When twigs are killed, symptoms of dieback occur (Figure 1). Small branches may not produce leaves in the spring or leaves on infected twigs wilt and turn brown.
Conifers (spruce, hemlocks, etc.) often respond to twig infection or branch cankers by oozing resin (pitch) that builds up on the infected area as a whitish deposit (Figure 2), and in severe cases, amy drip onto lower branches. Cherries and peaches often respond by exuding gum at the base of dying twigs or at the margins of cankers. this gumming often first appears in early spring.
Cytospora and Leucocytospora species produce millions of microscopic spores on their respective host plants. The spores are produced in tiny, pimple-like structures that can be found in the surface layer of bark on a canker or killed twig.
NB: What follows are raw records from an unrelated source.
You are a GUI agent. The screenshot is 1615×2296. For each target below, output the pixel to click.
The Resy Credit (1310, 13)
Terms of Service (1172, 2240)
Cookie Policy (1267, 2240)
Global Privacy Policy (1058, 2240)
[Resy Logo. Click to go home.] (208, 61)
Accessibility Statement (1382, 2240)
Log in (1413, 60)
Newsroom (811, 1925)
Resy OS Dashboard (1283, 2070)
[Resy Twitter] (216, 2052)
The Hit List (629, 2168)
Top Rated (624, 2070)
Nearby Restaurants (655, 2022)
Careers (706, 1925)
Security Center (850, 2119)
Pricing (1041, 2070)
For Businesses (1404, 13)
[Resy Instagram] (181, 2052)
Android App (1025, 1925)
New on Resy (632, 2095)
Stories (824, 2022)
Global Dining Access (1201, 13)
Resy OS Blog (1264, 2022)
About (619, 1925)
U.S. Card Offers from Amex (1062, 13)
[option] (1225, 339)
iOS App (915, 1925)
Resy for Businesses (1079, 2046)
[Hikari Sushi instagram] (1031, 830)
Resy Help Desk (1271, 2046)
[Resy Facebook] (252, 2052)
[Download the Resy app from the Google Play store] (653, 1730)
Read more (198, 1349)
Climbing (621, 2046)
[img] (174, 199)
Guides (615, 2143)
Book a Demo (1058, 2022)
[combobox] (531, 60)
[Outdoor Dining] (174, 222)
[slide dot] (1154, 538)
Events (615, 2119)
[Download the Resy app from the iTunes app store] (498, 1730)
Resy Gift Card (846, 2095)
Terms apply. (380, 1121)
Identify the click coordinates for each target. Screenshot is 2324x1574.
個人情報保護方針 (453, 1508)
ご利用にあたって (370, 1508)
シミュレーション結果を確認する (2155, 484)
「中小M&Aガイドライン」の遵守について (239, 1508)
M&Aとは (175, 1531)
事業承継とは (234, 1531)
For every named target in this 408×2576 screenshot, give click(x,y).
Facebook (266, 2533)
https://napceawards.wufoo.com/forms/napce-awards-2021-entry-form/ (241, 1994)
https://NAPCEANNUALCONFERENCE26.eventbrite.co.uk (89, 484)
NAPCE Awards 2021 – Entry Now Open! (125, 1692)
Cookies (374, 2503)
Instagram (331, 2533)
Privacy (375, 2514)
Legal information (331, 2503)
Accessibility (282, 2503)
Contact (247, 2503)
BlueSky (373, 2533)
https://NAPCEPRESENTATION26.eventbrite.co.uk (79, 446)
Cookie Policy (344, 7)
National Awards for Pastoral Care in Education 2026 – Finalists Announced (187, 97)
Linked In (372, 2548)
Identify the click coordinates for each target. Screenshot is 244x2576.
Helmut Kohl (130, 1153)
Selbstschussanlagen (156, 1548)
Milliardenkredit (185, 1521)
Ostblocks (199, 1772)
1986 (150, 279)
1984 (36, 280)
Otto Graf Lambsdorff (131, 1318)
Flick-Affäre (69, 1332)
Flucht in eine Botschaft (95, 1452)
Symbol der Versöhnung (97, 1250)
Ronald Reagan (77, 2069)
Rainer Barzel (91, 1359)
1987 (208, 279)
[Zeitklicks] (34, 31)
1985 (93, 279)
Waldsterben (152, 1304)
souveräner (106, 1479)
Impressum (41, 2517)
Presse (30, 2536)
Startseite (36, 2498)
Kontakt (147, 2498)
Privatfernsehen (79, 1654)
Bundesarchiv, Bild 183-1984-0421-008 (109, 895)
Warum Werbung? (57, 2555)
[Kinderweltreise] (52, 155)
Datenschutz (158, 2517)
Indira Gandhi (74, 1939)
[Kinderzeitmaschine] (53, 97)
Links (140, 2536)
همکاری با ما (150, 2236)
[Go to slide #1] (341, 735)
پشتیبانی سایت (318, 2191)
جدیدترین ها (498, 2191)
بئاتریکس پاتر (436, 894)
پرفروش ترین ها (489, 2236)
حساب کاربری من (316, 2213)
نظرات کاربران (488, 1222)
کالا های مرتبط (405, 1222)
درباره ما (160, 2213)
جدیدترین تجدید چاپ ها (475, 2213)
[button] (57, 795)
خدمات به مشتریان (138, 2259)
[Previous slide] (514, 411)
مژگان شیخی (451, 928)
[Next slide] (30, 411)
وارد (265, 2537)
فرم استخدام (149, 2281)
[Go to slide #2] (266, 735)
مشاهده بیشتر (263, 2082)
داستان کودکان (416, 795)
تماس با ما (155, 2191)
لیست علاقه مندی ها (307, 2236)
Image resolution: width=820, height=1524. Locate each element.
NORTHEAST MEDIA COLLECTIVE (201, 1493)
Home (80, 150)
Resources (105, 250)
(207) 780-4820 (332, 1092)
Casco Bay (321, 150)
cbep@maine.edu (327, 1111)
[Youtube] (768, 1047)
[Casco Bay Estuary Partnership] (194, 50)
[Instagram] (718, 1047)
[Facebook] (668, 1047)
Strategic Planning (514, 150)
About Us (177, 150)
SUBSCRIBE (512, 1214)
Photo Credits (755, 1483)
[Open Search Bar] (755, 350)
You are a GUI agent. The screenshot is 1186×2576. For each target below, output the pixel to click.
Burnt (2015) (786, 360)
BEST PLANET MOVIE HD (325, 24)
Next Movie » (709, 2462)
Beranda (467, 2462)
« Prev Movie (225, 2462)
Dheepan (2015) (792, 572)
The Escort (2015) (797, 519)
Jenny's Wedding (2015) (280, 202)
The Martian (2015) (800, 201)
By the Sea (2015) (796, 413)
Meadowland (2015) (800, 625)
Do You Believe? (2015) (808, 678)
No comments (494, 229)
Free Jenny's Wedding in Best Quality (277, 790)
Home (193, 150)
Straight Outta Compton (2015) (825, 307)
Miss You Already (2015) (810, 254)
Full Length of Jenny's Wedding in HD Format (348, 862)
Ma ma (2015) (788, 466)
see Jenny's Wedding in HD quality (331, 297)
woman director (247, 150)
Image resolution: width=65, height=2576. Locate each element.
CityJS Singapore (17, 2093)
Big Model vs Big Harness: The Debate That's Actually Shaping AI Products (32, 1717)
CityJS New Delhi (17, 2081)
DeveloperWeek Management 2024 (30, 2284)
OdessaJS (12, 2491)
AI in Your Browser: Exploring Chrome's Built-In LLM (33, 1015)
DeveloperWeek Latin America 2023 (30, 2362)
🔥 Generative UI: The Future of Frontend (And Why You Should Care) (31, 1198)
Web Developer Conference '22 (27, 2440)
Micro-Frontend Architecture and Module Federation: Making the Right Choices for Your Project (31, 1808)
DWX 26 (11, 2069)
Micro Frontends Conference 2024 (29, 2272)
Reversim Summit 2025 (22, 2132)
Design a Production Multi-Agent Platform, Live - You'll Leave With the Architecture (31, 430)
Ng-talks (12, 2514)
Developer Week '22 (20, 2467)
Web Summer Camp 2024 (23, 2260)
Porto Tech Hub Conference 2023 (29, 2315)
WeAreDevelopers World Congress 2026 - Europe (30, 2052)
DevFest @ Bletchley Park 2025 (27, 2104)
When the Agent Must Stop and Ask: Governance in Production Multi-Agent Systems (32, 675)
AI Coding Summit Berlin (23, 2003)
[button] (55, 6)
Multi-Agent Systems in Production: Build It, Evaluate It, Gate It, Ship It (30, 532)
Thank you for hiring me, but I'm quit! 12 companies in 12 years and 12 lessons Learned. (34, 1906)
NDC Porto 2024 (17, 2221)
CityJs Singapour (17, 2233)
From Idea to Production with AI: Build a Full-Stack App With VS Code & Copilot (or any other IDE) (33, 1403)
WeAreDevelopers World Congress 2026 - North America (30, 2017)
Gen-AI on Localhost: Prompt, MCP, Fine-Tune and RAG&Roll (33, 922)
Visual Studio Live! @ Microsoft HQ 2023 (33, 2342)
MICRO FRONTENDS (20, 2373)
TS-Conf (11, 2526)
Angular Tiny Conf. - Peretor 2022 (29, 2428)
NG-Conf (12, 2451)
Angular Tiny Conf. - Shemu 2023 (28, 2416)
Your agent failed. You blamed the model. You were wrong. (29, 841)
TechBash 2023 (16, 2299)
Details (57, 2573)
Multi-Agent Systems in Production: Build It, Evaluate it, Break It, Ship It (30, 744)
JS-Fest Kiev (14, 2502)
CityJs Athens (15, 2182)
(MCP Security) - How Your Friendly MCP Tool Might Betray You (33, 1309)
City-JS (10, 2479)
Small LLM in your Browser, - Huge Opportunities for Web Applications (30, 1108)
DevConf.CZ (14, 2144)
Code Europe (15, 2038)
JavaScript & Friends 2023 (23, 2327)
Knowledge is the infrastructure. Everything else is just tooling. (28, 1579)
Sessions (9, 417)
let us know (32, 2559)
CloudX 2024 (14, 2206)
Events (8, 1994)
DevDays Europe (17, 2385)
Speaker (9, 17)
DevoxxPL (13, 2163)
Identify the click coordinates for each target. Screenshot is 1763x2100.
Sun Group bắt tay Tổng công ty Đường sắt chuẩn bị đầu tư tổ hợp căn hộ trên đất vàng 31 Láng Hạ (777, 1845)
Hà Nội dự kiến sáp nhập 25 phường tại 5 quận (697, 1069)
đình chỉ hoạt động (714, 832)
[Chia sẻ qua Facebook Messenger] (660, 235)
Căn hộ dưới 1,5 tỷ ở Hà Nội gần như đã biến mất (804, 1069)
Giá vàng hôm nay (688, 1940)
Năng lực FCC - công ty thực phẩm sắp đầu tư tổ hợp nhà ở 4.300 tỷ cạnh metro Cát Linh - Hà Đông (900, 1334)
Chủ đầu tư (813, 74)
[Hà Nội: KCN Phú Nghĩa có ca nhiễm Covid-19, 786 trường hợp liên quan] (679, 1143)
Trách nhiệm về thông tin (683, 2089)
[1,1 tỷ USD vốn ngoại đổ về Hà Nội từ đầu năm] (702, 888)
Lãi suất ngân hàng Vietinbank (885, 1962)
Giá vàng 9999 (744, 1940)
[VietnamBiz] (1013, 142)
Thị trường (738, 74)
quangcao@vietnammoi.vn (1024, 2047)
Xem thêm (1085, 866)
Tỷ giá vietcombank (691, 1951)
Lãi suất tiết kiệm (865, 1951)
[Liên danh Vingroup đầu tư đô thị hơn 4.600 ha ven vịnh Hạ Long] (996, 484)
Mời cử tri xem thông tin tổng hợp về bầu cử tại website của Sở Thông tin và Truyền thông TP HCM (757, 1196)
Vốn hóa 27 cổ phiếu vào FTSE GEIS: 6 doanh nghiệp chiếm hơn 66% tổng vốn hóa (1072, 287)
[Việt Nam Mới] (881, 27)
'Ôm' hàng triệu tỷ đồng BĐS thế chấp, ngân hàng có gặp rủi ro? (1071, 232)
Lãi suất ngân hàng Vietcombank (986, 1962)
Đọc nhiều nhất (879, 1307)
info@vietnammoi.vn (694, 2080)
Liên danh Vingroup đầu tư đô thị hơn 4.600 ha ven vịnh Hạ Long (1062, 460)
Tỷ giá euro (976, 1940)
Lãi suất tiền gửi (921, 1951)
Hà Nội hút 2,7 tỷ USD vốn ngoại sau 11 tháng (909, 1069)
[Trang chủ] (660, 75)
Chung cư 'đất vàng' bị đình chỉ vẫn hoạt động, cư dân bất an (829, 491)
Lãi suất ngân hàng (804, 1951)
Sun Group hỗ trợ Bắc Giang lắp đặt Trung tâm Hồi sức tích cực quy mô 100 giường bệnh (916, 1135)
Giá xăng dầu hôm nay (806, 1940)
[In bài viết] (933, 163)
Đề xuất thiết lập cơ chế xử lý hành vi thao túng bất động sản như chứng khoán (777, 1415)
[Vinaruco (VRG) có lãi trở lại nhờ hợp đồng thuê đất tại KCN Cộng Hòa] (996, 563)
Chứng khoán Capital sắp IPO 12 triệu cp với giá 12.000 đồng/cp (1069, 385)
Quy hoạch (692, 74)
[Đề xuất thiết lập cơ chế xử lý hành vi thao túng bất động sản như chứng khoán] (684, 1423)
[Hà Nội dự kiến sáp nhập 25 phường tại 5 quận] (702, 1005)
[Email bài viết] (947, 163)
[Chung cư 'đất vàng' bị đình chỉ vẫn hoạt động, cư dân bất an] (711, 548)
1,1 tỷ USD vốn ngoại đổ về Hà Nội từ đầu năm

These structures can often be detected by shaving off a thin layer of bark. Sometimes they protrude through the surface of thin-barked species and can be seen without the use of a knife. During wet weather, masses of spores ooze from the fruiting structures and are carried by contaminated insects. These spores cause new infections.
Cytospora species are less likely to invade healthy plants than weakened or wounded plants. Winter injury, improper pruning cuts or stubs, insect injury, mechanical injury, or previous disease increase the chance of infection by Cytospora.